Add one line of code to your site and you can track the average load time, page by page:
Why it’s good. I’m obsessed with site speed. I care about this stuff. Seeing it in a report is a good thing.
Why it’s bad. I’m not convinced of its accuracy yet. Time will tell.
We have a lot of clients, and that means a lot of sites. Clicking through 10 pages of domain names was… annoying. Now, I can just type in the domain and zap, there’s my site:
That’s just one example. The reports search box has a nice type-ahead function.
Why it’s good. Keeps me from going insane.
Why it’s bad. No downside I can think of, actually.
Much of the navigation in Google Analytics v5 actually makes sense, and no longer makes me feel like I’m navigating through a chimp-infested jungle.
For example, click the little settings button on any page and you get (gasp) access to all profile-level settings: Advanced segments, Annotations, etc.:
Why it’s good. Fewer clicks is always good.
Why it’s bad. It’s yet another change to Google Analytics’ navigation structure.
Strictly nerd stuff here, but I love the fact that I can now set up a goal based on a previously-defined event. For example, I can now set a goal that fires when someone watches an entire video.
Why it’s good. It just is, ok?
Why it’s bad. It’s really, really hard to explain the difference between goals, events and pageviews to most clients. The reason—the distinction doesn’t really make sense.
You can now apply filters to custom reports, then save that as a new custom report:
You can also place multiple tabs in a custom report (which may have been available in v4, but I never noticed).

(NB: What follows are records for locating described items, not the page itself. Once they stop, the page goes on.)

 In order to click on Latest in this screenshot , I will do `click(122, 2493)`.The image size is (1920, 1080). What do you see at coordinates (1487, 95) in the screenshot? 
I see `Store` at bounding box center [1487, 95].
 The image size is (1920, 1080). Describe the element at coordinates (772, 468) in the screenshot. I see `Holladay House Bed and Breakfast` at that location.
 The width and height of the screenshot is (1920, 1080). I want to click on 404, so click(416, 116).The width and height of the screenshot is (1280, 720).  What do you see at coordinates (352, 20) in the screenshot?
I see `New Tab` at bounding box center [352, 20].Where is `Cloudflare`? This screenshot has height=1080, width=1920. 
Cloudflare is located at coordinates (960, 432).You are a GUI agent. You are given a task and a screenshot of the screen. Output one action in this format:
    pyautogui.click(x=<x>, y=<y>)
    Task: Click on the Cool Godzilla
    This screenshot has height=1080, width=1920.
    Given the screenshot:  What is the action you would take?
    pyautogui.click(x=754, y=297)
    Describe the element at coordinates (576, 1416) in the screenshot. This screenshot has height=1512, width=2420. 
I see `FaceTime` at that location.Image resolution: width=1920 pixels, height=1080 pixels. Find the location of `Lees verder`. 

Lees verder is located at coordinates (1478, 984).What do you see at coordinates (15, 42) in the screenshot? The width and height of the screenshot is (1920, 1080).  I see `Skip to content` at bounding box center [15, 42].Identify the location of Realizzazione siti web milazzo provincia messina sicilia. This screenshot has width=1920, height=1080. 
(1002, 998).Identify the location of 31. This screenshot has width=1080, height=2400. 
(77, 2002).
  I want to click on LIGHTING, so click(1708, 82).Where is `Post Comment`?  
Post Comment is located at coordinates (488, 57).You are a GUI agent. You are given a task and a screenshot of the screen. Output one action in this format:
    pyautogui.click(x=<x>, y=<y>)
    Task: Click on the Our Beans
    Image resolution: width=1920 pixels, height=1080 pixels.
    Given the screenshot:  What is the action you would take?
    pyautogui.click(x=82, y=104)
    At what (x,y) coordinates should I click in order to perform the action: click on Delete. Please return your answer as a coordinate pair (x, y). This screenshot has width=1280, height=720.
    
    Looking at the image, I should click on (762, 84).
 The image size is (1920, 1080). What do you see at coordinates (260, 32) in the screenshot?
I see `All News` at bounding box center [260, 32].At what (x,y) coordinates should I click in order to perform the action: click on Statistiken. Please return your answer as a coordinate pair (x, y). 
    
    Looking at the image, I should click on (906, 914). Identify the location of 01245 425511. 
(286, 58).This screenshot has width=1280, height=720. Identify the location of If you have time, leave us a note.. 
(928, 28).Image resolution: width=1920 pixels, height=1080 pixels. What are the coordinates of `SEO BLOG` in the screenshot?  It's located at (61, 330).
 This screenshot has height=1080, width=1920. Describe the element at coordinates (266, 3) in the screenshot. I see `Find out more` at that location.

And you can create a so-called ‘flat table report’, which then lets you drill down on multiple dimensions, metrics, combinations of both, etc. Want to see which operating system + search engine combination drives the most traffic? Go for it:
Why it’s good. This report type gives you more database-style access to Google Analytics.
Why it’s bad. Will further bury people overwhelmed by the amount of data and number of options.
Before you barf on your monitor at the mention of a keyword cloud, read a little further: Google Analytics v5 lets you create a keyword cloud based on visits, of course, but you can also create one based on, say, bounce rate, or average time on site:
Why it’s good. Create fast, easy visualizations for the c-suite, for yourself, or just for fun.
Why it’s bad. Doesn’t let you use metrics like conversion rate (yet).
I do have some pet peeves:
Regardless, Google Analytics version 5 is a huge step up. Multi-channel attribution alone makes it a must-have tool.